Иоасаф поднял голову, и в глазах его сверкнули молнии. Посох архимандрита гулко ударил по деревянному настилу.

— Не бывать тому! Убежище преподобного примет всех страждущих!

Воевода посмотрел на священника, поднял глаза к небу, словно ища у него поддержки, вздохнул всей грудью и хотел что-то сказать, но взгляд его зацепился за Ивашку, сиротливо застывшего при входе, ни живого, ни мёртвого.





— А-а-а, потеряшка! — с явным удовольствием сменил тему Долгоруков. — Небось, за ревизией пришел?

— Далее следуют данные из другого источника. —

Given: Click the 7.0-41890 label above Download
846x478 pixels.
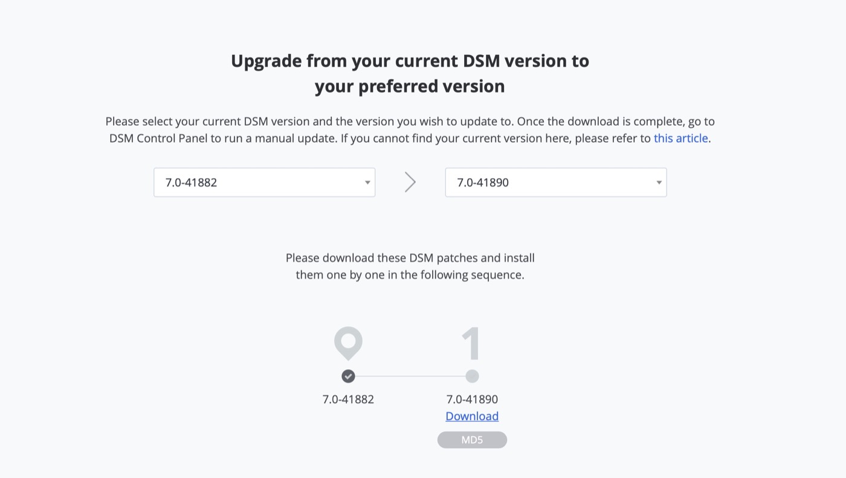Looking at the screenshot, I should click(x=472, y=399).
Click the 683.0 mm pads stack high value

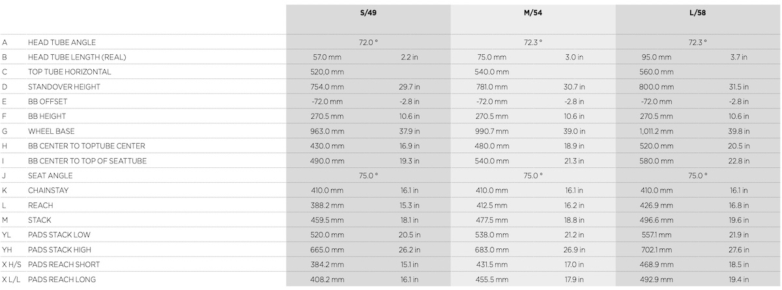[492, 250]
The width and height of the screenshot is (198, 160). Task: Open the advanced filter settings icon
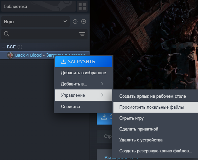[82, 34]
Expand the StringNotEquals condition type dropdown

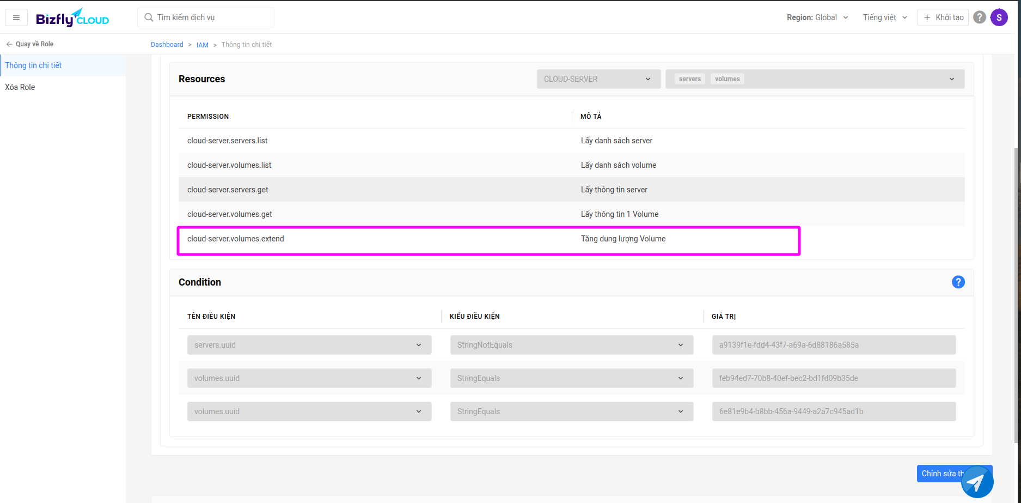[x=571, y=345]
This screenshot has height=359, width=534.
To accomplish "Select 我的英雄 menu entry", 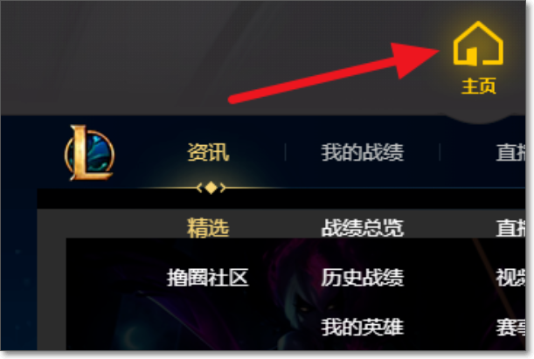I will 363,327.
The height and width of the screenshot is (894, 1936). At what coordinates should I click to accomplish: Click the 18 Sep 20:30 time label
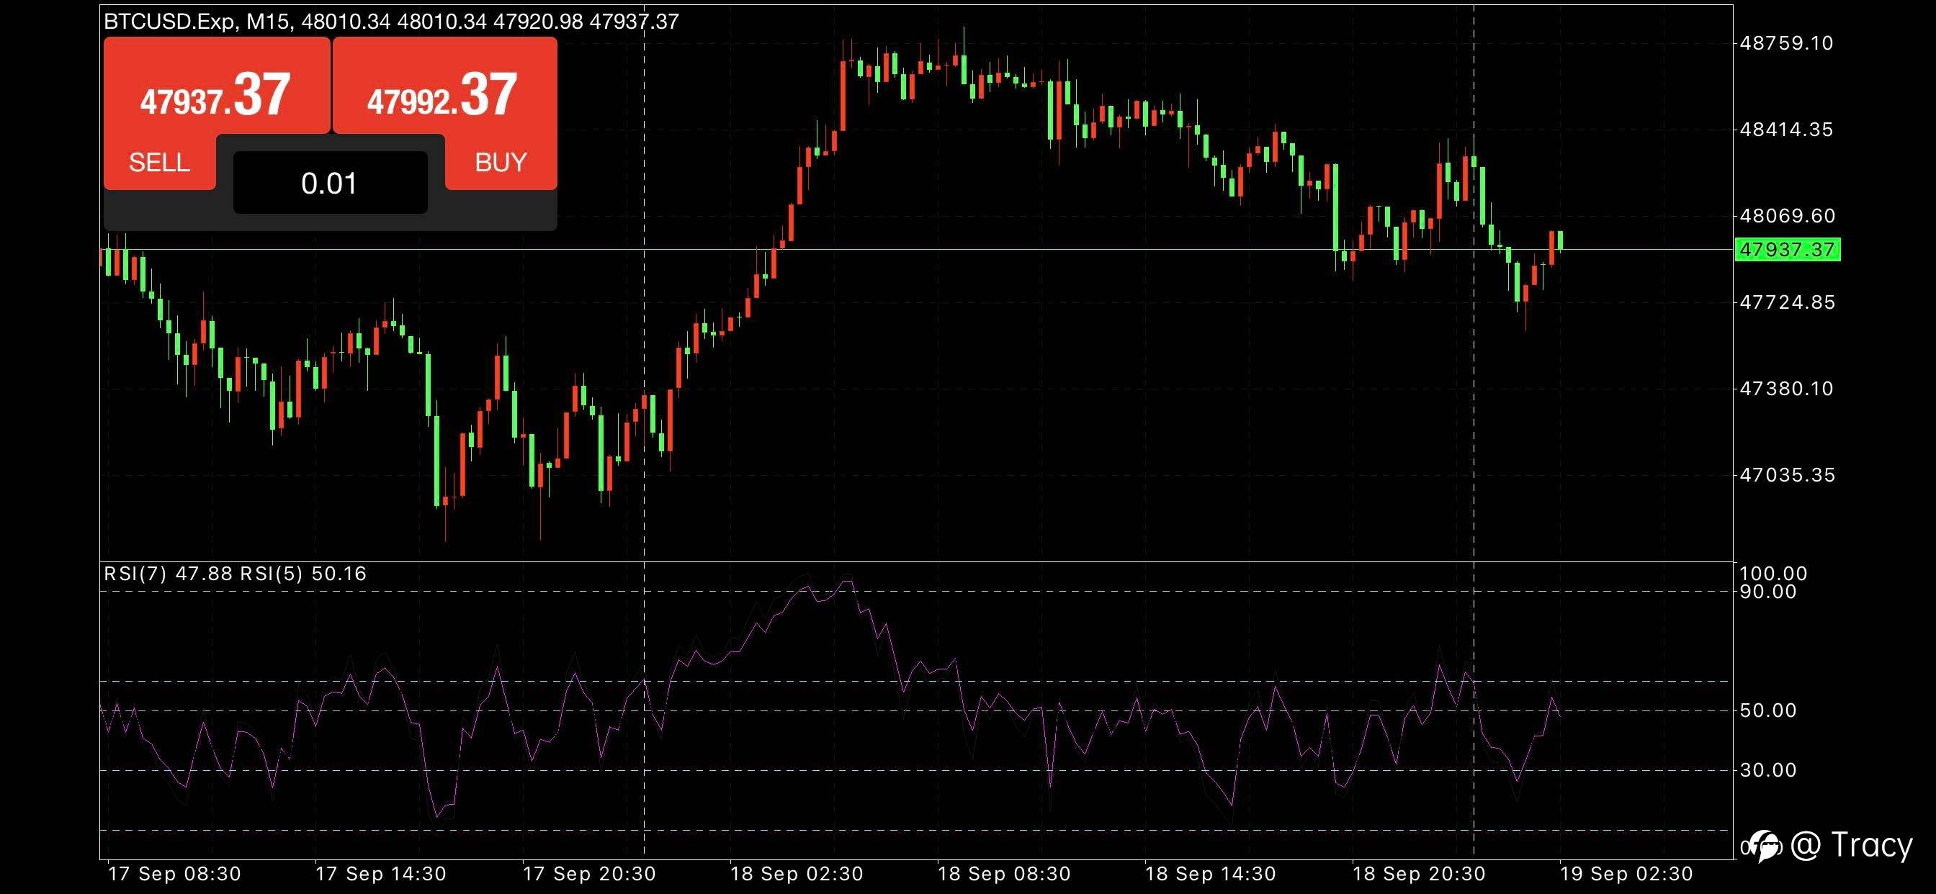(x=1419, y=874)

Ивашка мотнул головой, сделал шаг и с поклоном протянул князю туесок с драгоценными листками.

— Что это?

— Сделал, как было велено…

Воевода освободил от бересты ивашкину работу, разложил листы на широкой столешнице, обернулся, недоверчиво глядя на писаря.

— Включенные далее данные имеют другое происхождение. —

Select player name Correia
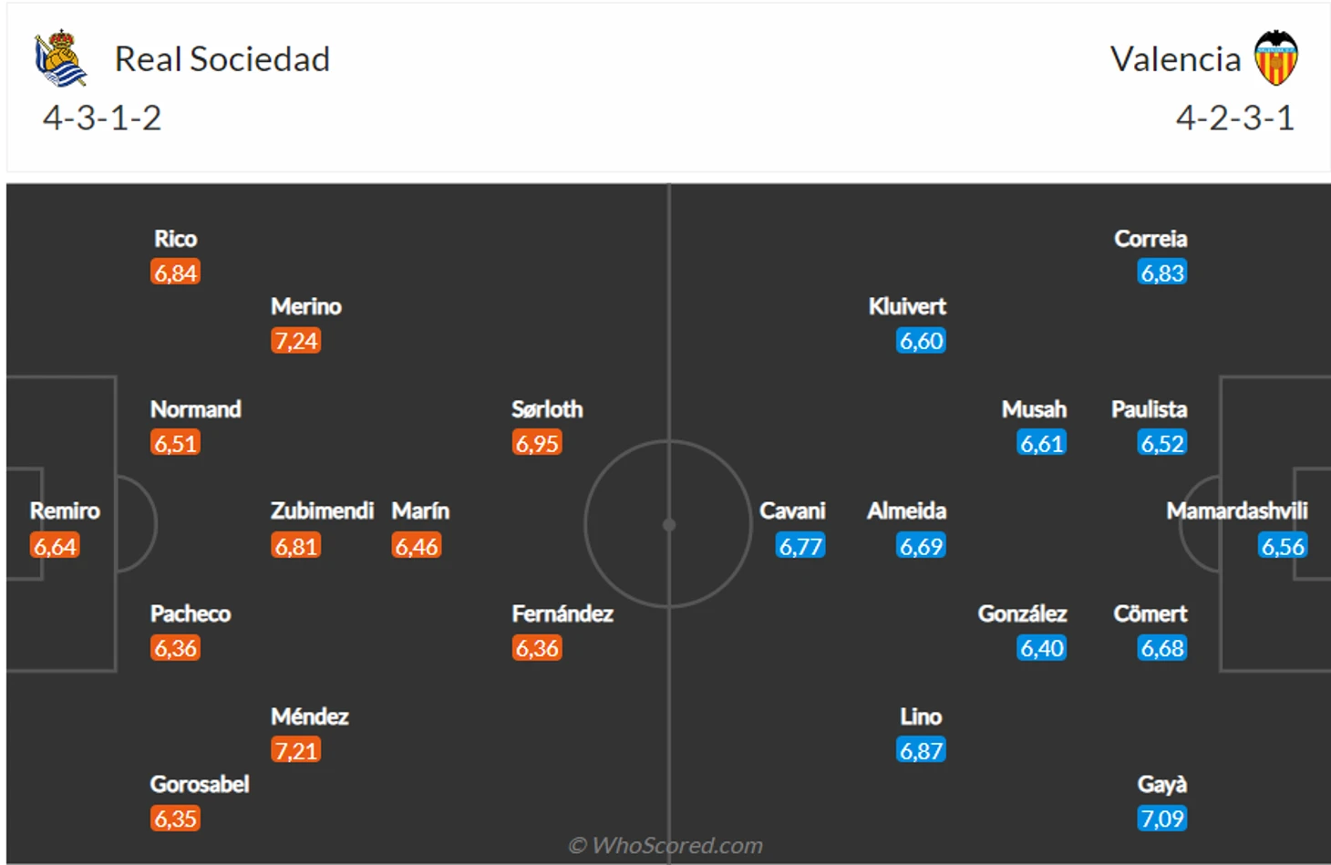The image size is (1331, 865). click(1150, 239)

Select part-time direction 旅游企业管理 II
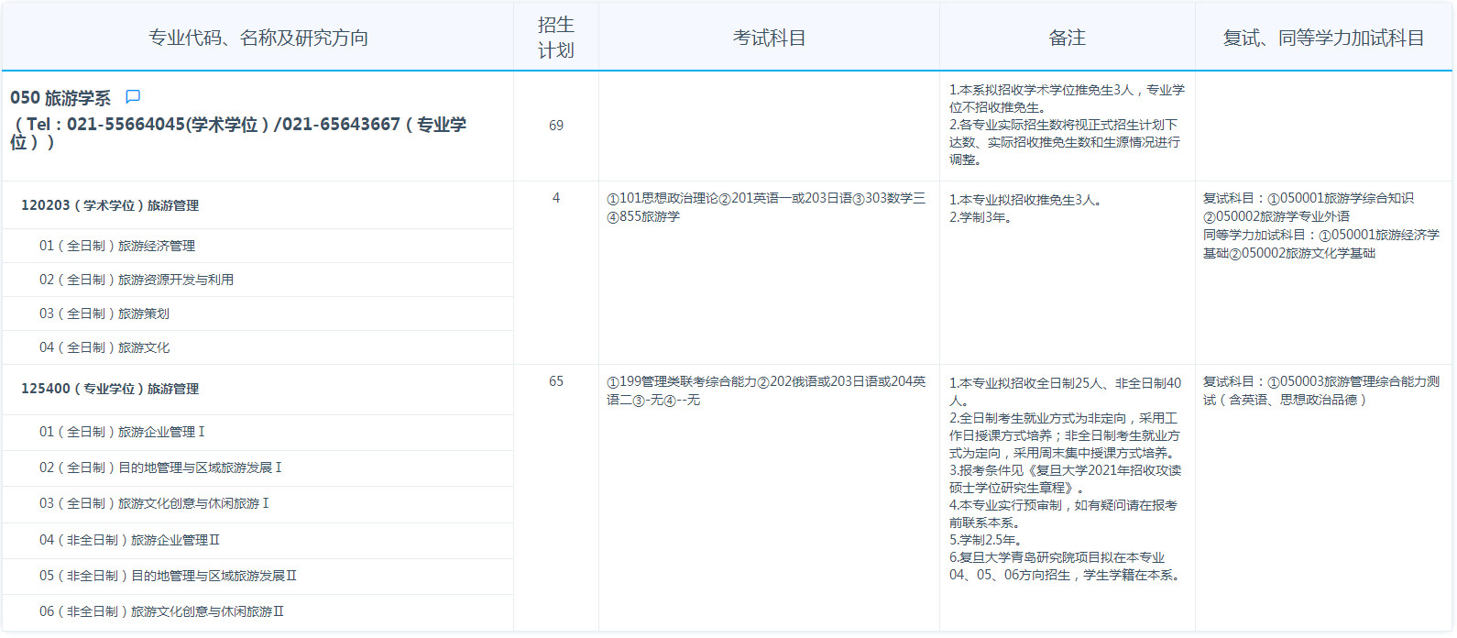point(129,540)
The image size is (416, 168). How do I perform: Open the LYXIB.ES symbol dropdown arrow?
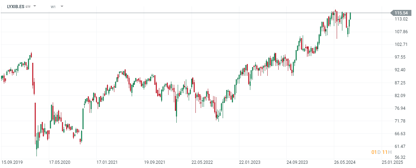[x=35, y=6]
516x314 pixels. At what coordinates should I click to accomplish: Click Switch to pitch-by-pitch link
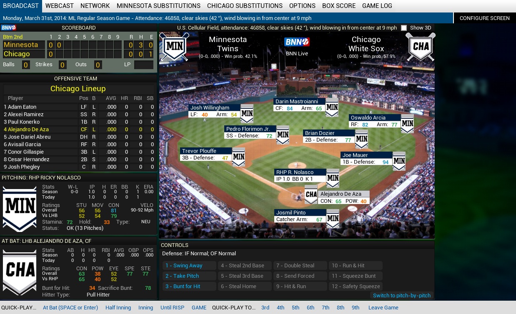pos(401,295)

— Это что, всё по памяти начертал?

Ивашка кивнул и потупился, хотя в душе возликовал — не озлобился князь, не прогнал взашей, а стало быть не серчает на его нерадивость.

Долгоруков долго водил толстым пальцем по ивашкиным цифрам, изредка поднимая глаза на писаря, словно сверяя содержимое его головы с записями, наконец, довольно крякнул, сграбастал в кучу листки, свернул в тугой рулон и одним движением вогнал обратно в туесок.

— Ишь, удалец какой! — произнес воевода удивленно, неслышно ступая сафьяновыми сапогами и разглядывая Ивашку, будто видел в первый раз, — по памяти, значит… Хорошая голова у тебя, светлая… При мне будешь!

Последние слова прозвучали жёстко и громко, как приказ. Ивашка хотел поясно поклониться, но успел лишь нагнуться, как был сбит влетевшим в палаты молодцом в ярко-красной чуге(*****) и такой же шапке-мурмолке, отороченной соболем. Невысокий, русый, широкоплечий, с ярким румянцем на щеках — кровь с молоком, он плеснул на присутствующих голубизной глаз и, не обращая внимания на барахтающегося Ивашку, стараясь не встретиться взглядом с Долгоруковым, обратился к архимандриту Иоасафу:

— Отче! Посадские дома хотят пожечь, чтобы ворогу не достались, а монастырская стража их не пущает. Распорядись, сделай милость, а я со стрельцами блюсти буду, чтобы их поляки не побили, да в полон не забрали.